((

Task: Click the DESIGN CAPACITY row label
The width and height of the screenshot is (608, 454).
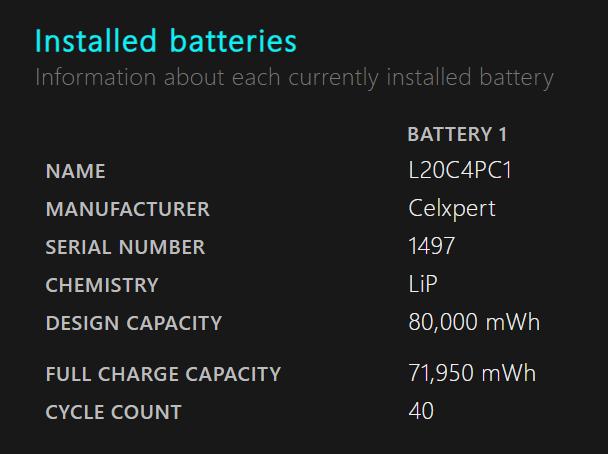Action: click(133, 324)
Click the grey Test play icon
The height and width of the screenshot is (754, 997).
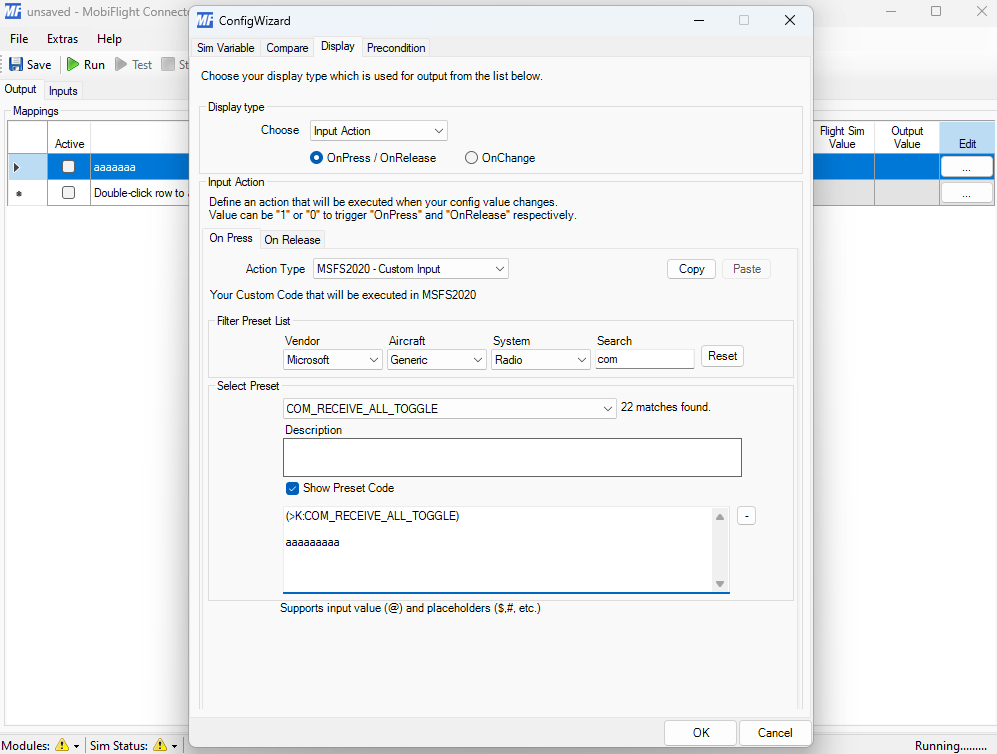[x=121, y=64]
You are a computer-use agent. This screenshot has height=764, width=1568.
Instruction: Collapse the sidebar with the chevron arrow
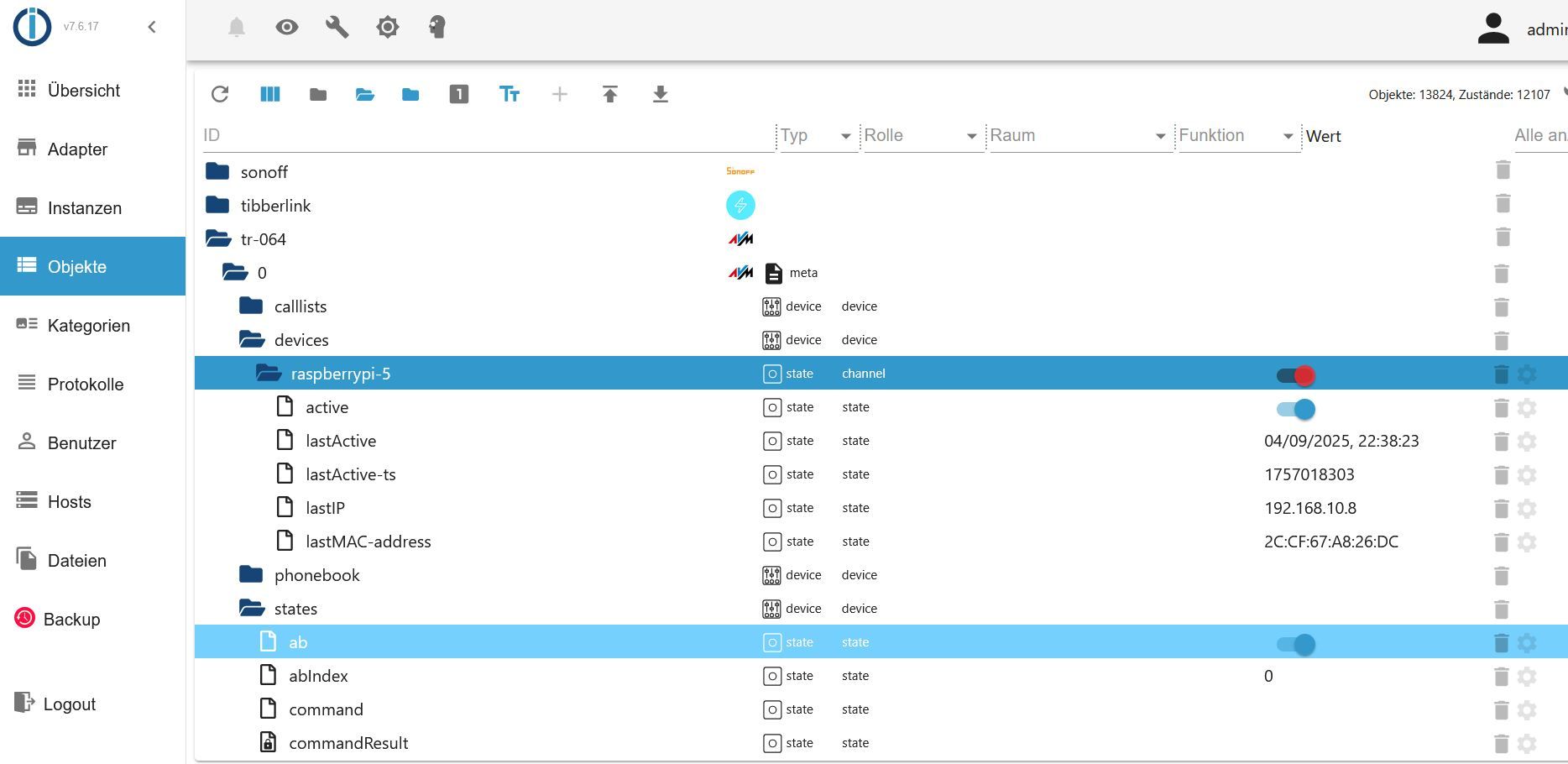[152, 27]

))

= Exercise instructions =
Drop the images and repeat the data exactly.

= Written reply =
Task: Click the DESIGN CAPACITY row label
The width and height of the screenshot is (608, 454).
Action: click(133, 324)
Click the grey Test play icon
The height and width of the screenshot is (754, 997).
[x=121, y=64]
You are a computer-use agent. This screenshot has height=764, width=1568.
Instruction: Collapse the sidebar with the chevron arrow
[152, 27]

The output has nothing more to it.